Tuesday, April 25, 2023

21st Century Classical Greek -- special topic 1

I have been turning this part of my blog into a regular handbook by going through Goodwin, pages 196-347, sections 890-1619, and examining the grammar of the examples. As you saw in the summaries, I already reduced conditionals (pp. 294-304, sections 1381-1424) to about 1 page. From what I see, the section on final and object clauses (pp. 290-294, sections 1362-1380) and indirect discourse (pp. 314-322, sections 1475-1504) are as full of mirages, inaccuracies, and bad examples as anything I already discussed on this blog and that's another 11 pages that can be eliminated because there's nothing in them that I can't explain through use of aspect and modality. Occam's Razor says there's no use multiplying hypotheses.

So then I turned back to the earlier material, which I left room for but didn't examine, and I've already found my first mirage. It's the "accusative adverbial"; first, it misuses the term "adverbial" and, second, one of Goodwin's examples wouldn't be there except for a mistranslation.

An adverb modifies a verb, adjective, or other adverb. Goodwin says (page 225-226, sections 1058-1061) that the "accusative adverbial" can modify nouns or whole sentences as well as verbs, adjectives or adverbs. That right there should tell you that somebody got their doctorate through a fallacy called redefinition. A high redefinition restricts a word from its ordinary meaning when the author has no other support. A low redefinition broadens the meaning of a word to bring under its umbrella things that it normally doesn't included. Then the author can glom onto a fad in scholasticism. I have several blog posts on redefinition, which is a form of strawman argument.

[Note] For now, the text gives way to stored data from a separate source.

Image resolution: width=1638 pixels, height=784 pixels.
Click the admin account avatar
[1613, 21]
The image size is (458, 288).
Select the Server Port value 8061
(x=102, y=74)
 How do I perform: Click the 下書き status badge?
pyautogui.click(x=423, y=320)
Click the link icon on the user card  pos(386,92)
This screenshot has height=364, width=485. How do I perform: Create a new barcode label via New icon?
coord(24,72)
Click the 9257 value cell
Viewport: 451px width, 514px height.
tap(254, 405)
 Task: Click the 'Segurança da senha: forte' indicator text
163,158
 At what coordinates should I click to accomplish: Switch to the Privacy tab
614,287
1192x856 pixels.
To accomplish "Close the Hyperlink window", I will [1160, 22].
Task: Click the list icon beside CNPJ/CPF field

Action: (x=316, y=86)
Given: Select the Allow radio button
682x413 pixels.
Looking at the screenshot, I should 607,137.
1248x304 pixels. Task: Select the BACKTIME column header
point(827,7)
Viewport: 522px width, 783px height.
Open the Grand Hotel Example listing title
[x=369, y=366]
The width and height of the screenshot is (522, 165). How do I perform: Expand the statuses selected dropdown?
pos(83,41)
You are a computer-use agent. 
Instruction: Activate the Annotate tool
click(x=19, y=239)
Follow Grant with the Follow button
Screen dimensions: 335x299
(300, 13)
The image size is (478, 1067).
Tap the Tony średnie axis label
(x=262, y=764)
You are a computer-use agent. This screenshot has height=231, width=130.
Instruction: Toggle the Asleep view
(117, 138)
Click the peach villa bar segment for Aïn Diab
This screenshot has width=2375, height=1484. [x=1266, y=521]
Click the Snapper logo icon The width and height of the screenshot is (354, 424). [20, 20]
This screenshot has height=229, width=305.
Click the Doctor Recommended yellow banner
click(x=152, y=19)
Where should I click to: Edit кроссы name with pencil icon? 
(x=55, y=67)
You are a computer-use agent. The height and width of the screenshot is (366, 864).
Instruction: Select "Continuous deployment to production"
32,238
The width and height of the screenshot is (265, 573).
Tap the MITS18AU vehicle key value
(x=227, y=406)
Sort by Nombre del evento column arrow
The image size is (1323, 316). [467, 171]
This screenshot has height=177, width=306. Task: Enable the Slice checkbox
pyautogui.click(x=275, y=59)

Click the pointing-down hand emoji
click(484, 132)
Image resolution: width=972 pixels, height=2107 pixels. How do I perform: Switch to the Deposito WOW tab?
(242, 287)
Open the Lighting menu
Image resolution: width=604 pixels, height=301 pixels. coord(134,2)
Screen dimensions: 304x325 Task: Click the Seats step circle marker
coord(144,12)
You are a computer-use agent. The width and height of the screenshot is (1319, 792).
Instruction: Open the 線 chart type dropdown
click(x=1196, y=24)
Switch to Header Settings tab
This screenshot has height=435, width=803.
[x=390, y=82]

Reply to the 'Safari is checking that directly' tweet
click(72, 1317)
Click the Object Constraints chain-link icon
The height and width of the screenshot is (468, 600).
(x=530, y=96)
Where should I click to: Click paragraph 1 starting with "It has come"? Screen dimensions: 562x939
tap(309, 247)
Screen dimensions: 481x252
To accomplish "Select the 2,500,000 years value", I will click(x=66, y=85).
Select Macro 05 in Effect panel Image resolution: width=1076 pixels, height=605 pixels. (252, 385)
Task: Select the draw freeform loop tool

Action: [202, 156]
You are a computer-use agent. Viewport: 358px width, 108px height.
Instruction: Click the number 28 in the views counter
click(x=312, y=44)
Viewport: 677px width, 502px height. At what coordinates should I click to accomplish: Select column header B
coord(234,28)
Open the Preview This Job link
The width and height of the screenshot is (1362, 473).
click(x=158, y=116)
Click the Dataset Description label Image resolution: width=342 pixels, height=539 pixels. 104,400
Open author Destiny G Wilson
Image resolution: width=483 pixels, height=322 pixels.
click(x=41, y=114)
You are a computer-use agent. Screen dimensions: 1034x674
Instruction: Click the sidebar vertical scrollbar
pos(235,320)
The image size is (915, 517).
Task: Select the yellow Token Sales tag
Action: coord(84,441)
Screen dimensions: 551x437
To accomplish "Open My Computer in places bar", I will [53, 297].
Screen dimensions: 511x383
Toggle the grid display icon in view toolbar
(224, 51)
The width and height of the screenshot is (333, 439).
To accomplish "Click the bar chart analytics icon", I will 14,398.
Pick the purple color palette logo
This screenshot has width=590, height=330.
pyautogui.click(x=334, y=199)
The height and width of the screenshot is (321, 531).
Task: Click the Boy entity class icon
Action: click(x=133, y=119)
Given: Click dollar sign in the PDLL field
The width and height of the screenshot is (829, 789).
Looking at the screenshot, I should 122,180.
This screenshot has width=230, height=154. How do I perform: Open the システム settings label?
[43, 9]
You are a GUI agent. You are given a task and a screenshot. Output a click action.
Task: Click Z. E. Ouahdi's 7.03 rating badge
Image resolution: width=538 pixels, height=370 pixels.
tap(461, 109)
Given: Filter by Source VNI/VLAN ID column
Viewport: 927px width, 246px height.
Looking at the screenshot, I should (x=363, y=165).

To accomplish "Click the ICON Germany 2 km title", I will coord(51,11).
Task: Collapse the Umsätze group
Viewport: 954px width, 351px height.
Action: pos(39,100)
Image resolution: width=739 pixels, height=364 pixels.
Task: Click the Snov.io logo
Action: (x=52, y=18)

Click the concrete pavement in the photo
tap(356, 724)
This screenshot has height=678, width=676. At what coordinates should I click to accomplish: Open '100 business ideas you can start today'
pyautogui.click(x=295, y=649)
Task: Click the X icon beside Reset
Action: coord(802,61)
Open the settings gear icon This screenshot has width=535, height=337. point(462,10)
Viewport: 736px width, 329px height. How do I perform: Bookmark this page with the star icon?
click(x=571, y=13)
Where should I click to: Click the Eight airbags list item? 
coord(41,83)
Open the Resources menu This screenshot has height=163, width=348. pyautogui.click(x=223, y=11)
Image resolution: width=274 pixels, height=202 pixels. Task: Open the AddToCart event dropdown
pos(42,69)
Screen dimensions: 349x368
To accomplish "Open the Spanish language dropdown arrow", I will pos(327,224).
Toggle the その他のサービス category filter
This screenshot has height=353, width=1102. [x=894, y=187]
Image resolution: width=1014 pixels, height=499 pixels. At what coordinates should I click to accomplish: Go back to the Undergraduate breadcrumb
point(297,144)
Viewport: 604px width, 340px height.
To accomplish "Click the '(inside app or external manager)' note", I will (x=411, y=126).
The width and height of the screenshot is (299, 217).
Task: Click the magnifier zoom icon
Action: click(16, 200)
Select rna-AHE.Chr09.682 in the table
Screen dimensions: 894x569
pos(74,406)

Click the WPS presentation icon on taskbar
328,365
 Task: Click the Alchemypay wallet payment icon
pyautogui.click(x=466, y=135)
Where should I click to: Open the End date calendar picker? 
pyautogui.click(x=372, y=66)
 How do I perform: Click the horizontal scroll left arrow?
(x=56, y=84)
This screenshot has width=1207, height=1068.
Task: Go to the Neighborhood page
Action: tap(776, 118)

Goodwin says that the -ous case can be the predicate of a verb and limit the action of the verb in some way: being on, depending on, being about a topic, being “in terms of” some feature. This resembles the -on case (genitive) used with a noun in a limiting way. One of the examples, Xenophon V 5.14, shows that Goodwin relied on a source, which created the notion based on a translation that is inaccurate. LSJ supports a translation that takes a direct object without any issue of limitation.

ἀλλὰ μὴν κἀκεῖνο οἶμαι ὑμᾶς θαρρεῖν, τὸ μὴ παρημεληκότα με τῶν θεῶν τὴν ἔξοδον ποιεῖσθαι: πολλὰ γάρ μοι συνόντες ἐπίστασθε οὐ μόνον τὰ μεγάλα ἀλλὰ καὶ τὰ μικρὰ πειρώμενον ἀεὶ ἀπὸ θεῶν ὁρμᾶσθαι.

“But truly this I think encouraging for you, the fact that by my not disregarding the gods, making this departure: for you, being much with me, know that not only the great but also the small [things] I attempt ever beginning from the gods.”

The translation Goodwin uses says "in [terms of] great but even in small things", and that's a strawman argument and an example of how misleading Grenglish is. So the first thing to do with any examples you have, is look them up on the Perseus site and examine every word in the Word Tool. Make sure to look up the verbs using the LSJ link. If it says that "c.acc." with this verb always includes one of the ideas Goodwin lists (being on, depending on, being about a topic, being “in terms of” some feature), then that's a normal issue of having an accusative predicate and not something outside the normal grammar. There's no use multiplying hypotheses.

This is one of my complaints about saying "a verb of category X takes a predicate in case Y". The truth is that the verb means X when it has a predicate in case Y; with a predicate in case Z the verb might mean something quite different. That's why I also say to wipe verb categorization out of your brain.

A translation is a strawman argument for analysis, grammatical or otherwise. It has historically produced terrible analyses of the Bible, mostly because the majority of English translations owe a heavy debt to the horrible Septuagint. I have several blog pages about how horrible the Septuagint is.

Likewise Goodwin’s source created a mirage by pretending that the “in” of the translation is inherent in the Greek. It is not. It’s something that the translator read into the material and, since the grammarian mistakenly believes translations are exactly equivalent to their sources, he got a doctorate under the false pretense of finding a new point of grammar. 

If your Greek grammar has sections on the accusative adverbial, look up all the citations and see if LSJ supports that they too are normal accusative predicates of the verb. If you're taking a class in Classical Greek, ask the professor for citations that he relies on and examine those. Otherwise, I would say wipe this concept out of your brain. 

So 15 pages of Goodwin's 151 are not reliable due to mirages, mistranslations, and other misbehavior, or the paradigm shift to aspect and modality makes them unnecessary. I think that's pretty cool.